Datasheet compared to phsyconoodler formula:
6550:
400V, 3,500, 60W claimed, 46W computed
450V, 3,500, 77W claimed, 58W computed
600V, 5,000, 100W claimed, 72W computed
6L6GC:
360V, 6,600, 27W claimed, 20W computed
450V, 5,600, 55W claimed, 36W computed
(450V, 5,600, 72W claimed at high THD, 36W computed)
EL34:
425V, 3,400, 55W claimed, 53W computed
375V, 2,800, 44W claimed, 50W computed
6F6:
315V, 10,000, 11W claimed, 10W computed
6V6:
250V, 10,000, 10W claimed, 6W computed
285V, 8,000, 14W claimed, 10W computed
7027:
400V, 6,600, 34W claimed, 24W computed
540V, 6,500, 76W claimed, 45W computed
813:
1500V, 9,300, 260W claimed, 242W computed
2500V, 19,000, 490W claimed, 329W computed
4X5000A:
4000V, 1,500, 11,500W claimed, 10,670W computed
5000V, 2,300, 13,500W claimed, 10,870W computed
6000V, 2,940, 17,000W claimed, 12,240W computed
7000V, 4,100, 17,500W claimed, 11,950W computed
Accurate? Not really. I think it should be
2 * V^2/Rpp * F
Factor "2" accounts for the ideal case including DC-Sine and push-pull. "F" is a fudge ranging from 1 for perfect devices, maybe 0.8 for great devices (hi-volt MOSFET), 0.7 for many practical devices, and less than 0.5 for the smaller devices which don't aspire too high.

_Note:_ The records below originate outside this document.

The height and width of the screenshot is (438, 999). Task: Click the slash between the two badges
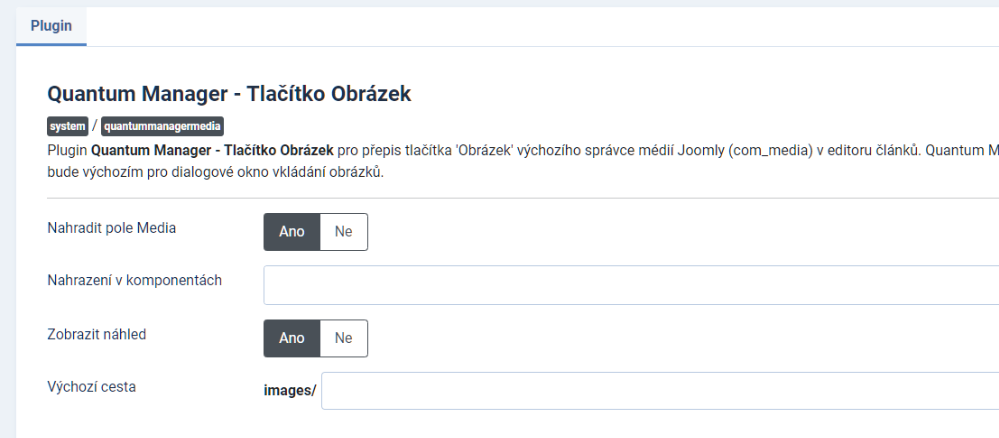[x=95, y=127]
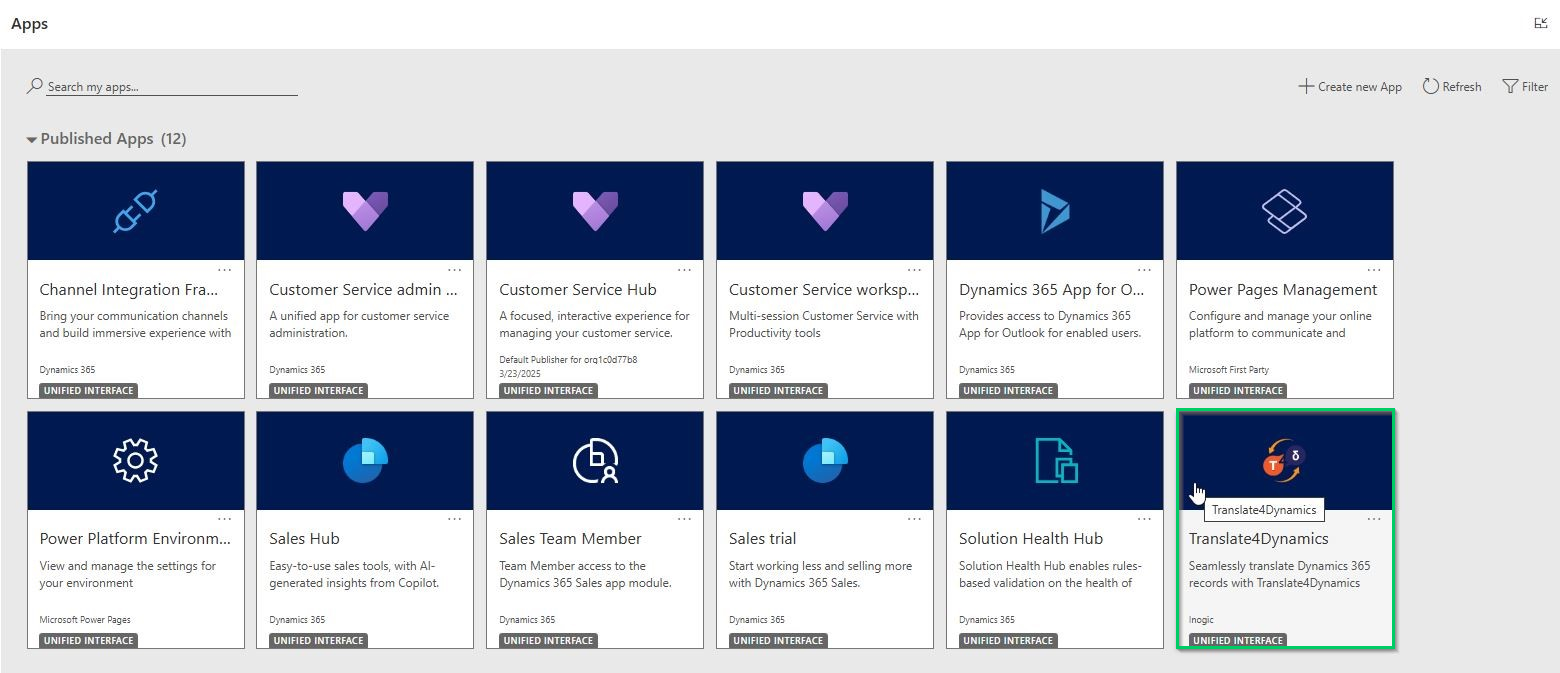Open more options for Customer Service Hub
This screenshot has width=1560, height=673.
[685, 270]
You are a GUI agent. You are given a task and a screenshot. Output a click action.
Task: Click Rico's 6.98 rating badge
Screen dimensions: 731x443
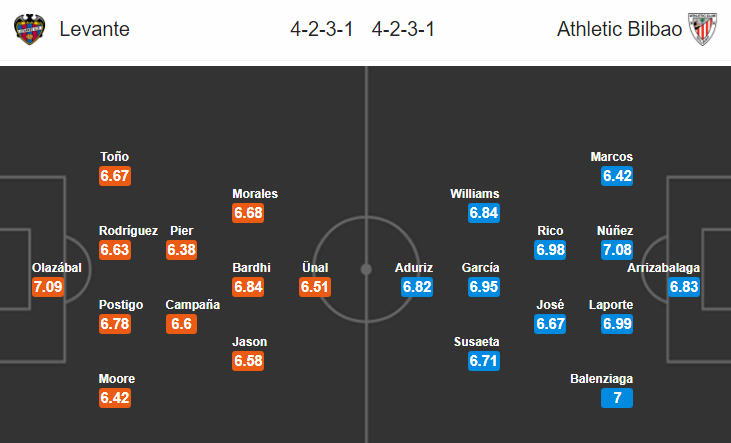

> is it not what the maufacturers use as a benchmark for rating?
No. Ratings are (should be!) measured, not approximated.
> By dummy load do you mean using a 40-60 watt light bulb box?
No. Made this mistake myself. A cold 60W 120V lamp is about 15 ohms. I put it on a two-6V6 amp good for about 14 Watts, and measured almost 40 Watts. Confirmed by some glow in the lamp, showing significant voltage. Hmmmmm.... after some study I decided the "15 ohm" lamp was rising to 50 ohms when warm, the amp was delivering voltage but not so much current. Since I was figuring "Power" by Voltage and the assumed load resistance, I was way off.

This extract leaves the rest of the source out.